» **THE REQUEST**
In the rows below, copy the lines starting at the one containing "911x489 pixels." and ending at the one containing "Action: click(268, 81)", with "Reporting" changed to "Billing" and nothing else altered. Leave the pictures out of your answer.

» **INPUT FOR THIS TASK**
+ + + + +

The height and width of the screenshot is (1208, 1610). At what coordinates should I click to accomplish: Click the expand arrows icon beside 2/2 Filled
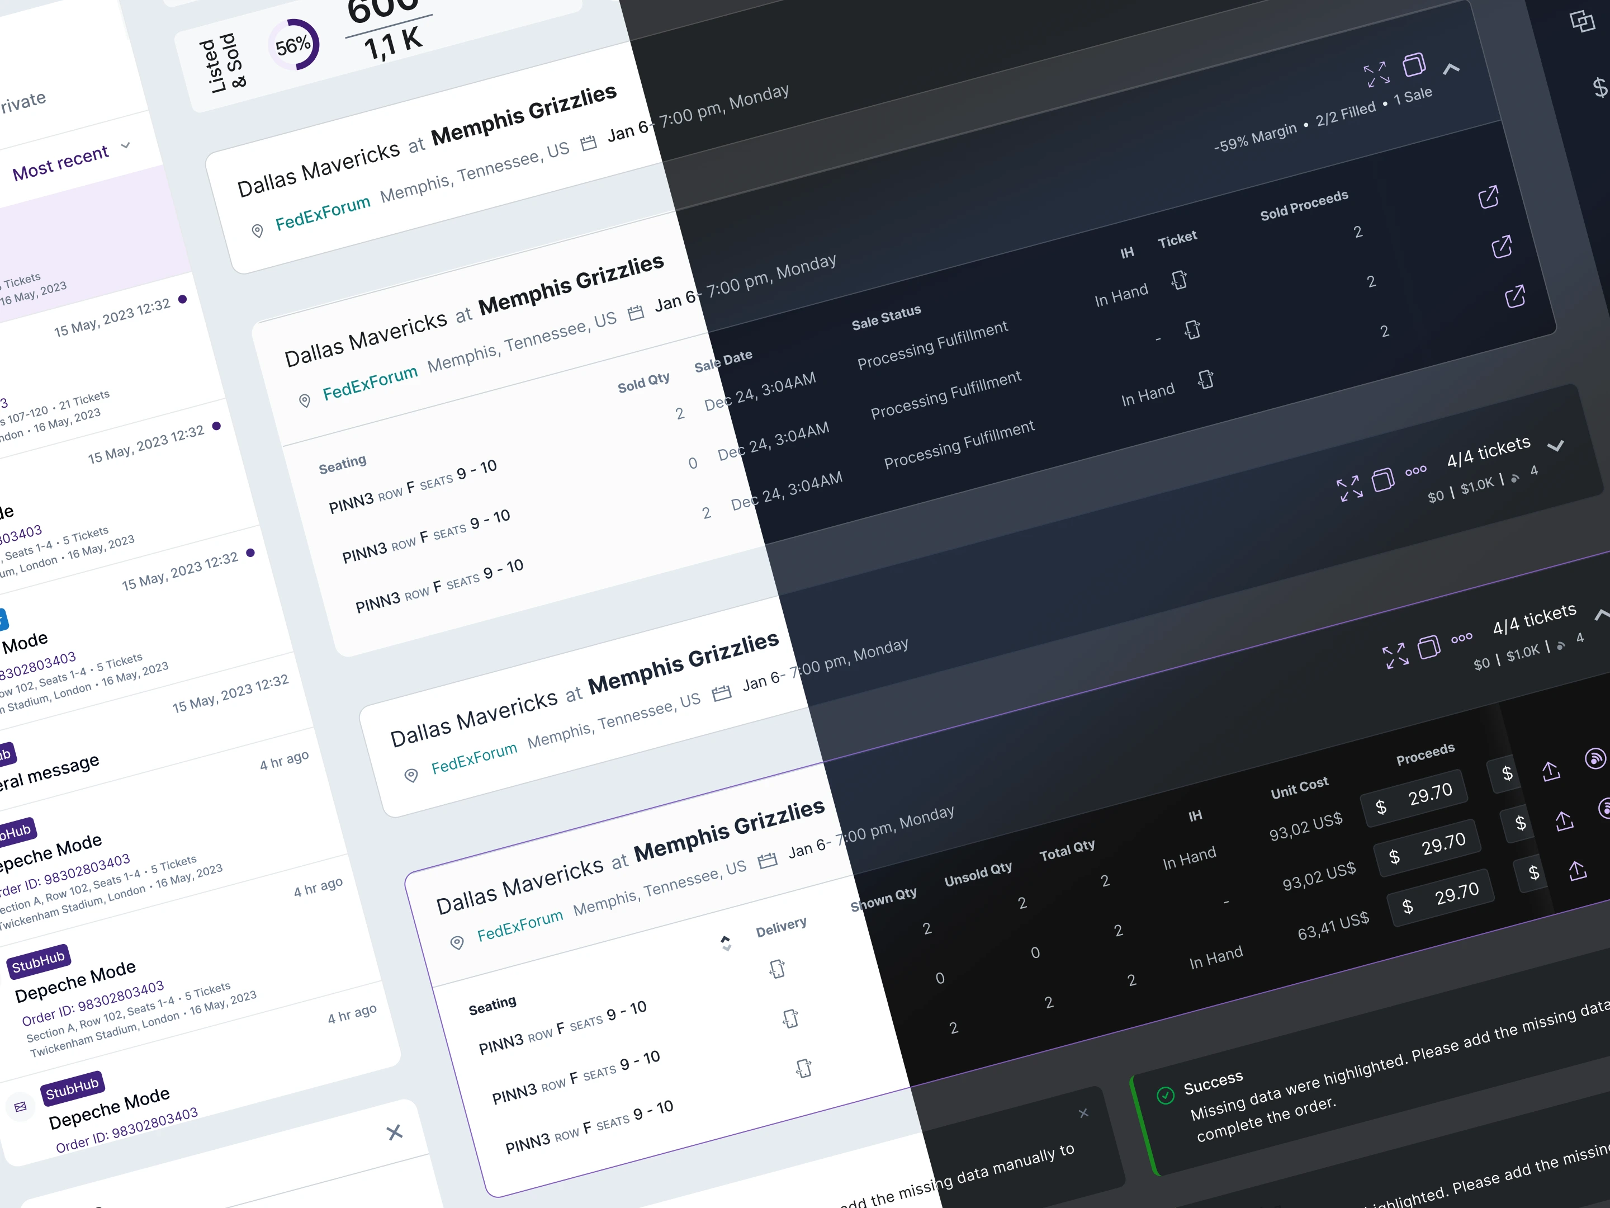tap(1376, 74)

+ + + + +

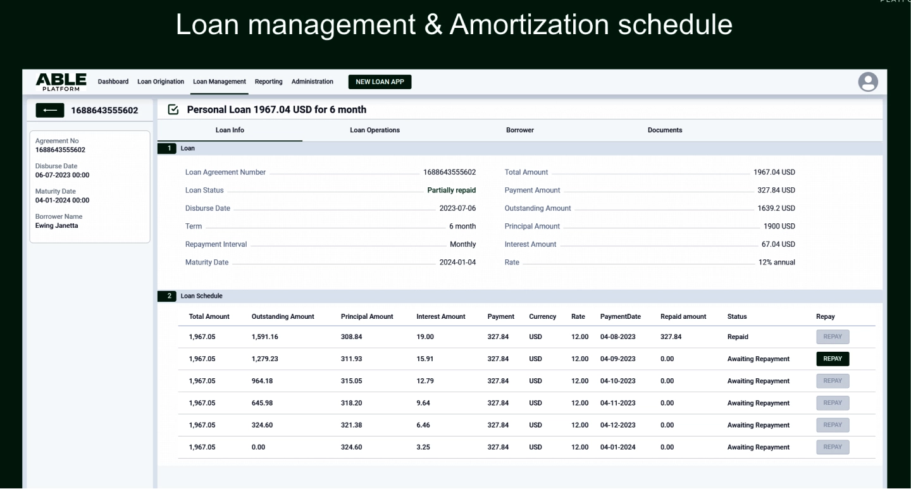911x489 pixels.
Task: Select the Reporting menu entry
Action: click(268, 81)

+ + + + +

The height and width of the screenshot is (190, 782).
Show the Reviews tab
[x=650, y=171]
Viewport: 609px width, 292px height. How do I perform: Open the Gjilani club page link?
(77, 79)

+ + + + +

» **WRITTEN REPLY**
911x489 pixels.
Task: Select the Billing menu entry
Action: click(268, 81)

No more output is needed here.